Cohen himself defined small medium and large effects as follows:

  • \(d=0.2\): small effect

  • \(d=0.5\): medium effect

  • \(d=0.8\): large effect

stating that “a medium effect of 0.5 is visible to the naked eye of a careful observer”

This is what the effect sizes look like for normally distributed data:

https://raw.githubusercontent.com/jillxoreilly/StatsCourseBook_2024/main/images/Chp8_EffectSize.png

Of course, even tiny differences are “visible to the naked eye” for these smooth curves; in contrast, for real data, there will be uncertainty about how well some fitted curve (KDE plot) really represents the underlying population - hence to ascertain our confidence in the difference (statistical significance), we must consider the sample size \(n\) as well as effect size.

4.4.5. Recovering \(d\) from \(t\)#

Most published papers do not report effect sizes or Cohen’s \(d\) for \(t\)-tests

However, they do report \(t\) values and sample sizes.

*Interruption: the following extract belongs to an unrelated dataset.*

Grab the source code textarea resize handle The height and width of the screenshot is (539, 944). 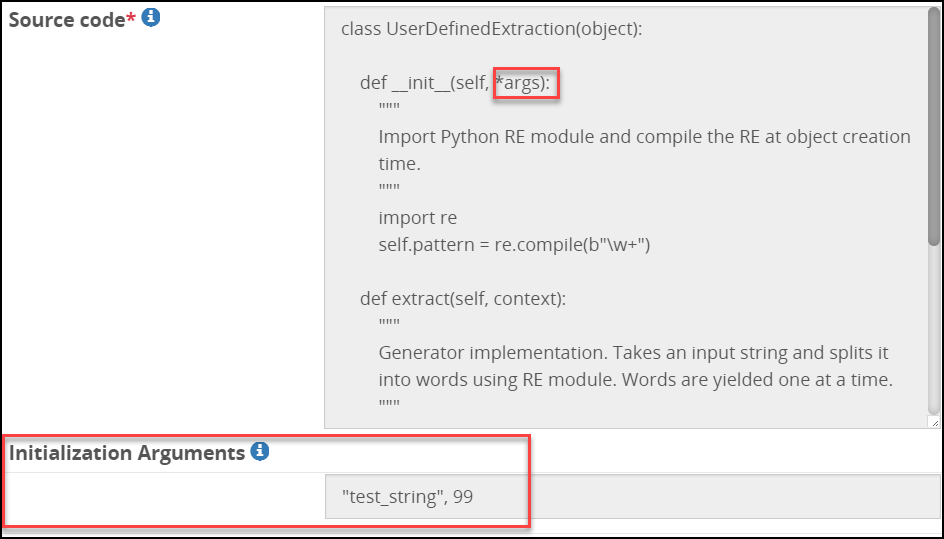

\(d\) can be recovered relatively simply from \(t\) and \(n\) - the formulae for this (for the paired and unpaired t-test) are given in the page Determining effect size

This is important as we often need to use the effect size from a published study to estimate the effect size in a study we are planning, and thus select the correct sample size via power analysis. This process will be explored later in this chapter.